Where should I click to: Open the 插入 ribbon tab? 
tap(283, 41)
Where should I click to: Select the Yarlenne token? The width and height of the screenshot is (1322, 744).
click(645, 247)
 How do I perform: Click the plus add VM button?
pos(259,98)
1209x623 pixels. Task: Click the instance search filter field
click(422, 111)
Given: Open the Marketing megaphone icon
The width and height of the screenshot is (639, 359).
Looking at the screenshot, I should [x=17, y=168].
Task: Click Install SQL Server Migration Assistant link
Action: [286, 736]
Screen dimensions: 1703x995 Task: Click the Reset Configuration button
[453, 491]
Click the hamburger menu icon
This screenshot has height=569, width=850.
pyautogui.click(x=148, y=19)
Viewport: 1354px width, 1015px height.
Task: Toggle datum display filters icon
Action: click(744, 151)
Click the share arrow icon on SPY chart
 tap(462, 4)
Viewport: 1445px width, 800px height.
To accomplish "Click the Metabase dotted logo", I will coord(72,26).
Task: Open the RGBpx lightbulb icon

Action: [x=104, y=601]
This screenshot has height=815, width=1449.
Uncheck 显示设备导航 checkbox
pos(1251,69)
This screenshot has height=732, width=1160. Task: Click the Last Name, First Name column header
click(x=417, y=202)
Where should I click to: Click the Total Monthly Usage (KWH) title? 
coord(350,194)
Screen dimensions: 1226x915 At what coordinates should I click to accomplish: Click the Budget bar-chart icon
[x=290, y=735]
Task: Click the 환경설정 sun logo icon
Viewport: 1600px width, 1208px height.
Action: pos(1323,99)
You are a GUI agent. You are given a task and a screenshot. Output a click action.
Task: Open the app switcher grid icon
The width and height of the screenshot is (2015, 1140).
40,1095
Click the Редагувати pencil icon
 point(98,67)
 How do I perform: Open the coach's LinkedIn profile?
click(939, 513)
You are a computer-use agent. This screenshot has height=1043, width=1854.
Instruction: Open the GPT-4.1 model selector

= = = = =

§ What to produce:
Your task is to repeat every entry above exactly.

§ Answer for the task:
Where should I click to: Open the 插入 ribbon tab? 
tap(283, 41)
Where should I click to: Select the Yarlenne token? The width and height of the screenshot is (1322, 744).
click(645, 247)
 How do I perform: Click the plus add VM button?
pos(259,98)
1209x623 pixels. Task: Click the instance search filter field
click(422, 111)
Given: Open the Marketing megaphone icon
The width and height of the screenshot is (639, 359).
Looking at the screenshot, I should [x=17, y=168].
Task: Click Install SQL Server Migration Assistant link
Action: [286, 736]
Screen dimensions: 1703x995 Task: Click the Reset Configuration button
[453, 491]
Click the hamburger menu icon
This screenshot has height=569, width=850.
pyautogui.click(x=148, y=19)
Viewport: 1354px width, 1015px height.
Task: Toggle datum display filters icon
Action: click(744, 151)
Click the share arrow icon on SPY chart
 tap(462, 4)
Viewport: 1445px width, 800px height.
To accomplish "Click the Metabase dotted logo", I will coord(72,26).
Task: Open the RGBpx lightbulb icon

Action: [x=104, y=601]
This screenshot has height=815, width=1449.
Uncheck 显示设备导航 checkbox
pos(1251,69)
This screenshot has height=732, width=1160. Task: Click the Last Name, First Name column header
click(x=417, y=202)
Where should I click to: Click the Total Monthly Usage (KWH) title? 
coord(350,194)
Screen dimensions: 1226x915 At what coordinates should I click to accomplish: Click the Budget bar-chart icon
[x=290, y=735]
Task: Click the 환경설정 sun logo icon
Viewport: 1600px width, 1208px height.
Action: pos(1323,99)
You are a GUI agent. You are given a task and a screenshot. Output a click action.
Task: Open the app switcher grid icon
The width and height of the screenshot is (2015, 1140).
40,1095
Click the Редагувати pencil icon
 point(98,67)
 How do I perform: Open the coach's LinkedIn profile?
click(939, 513)
You are a computer-use agent. This screenshot has height=1043, width=1854.
Instruction: Open the GPT-4.1 model selector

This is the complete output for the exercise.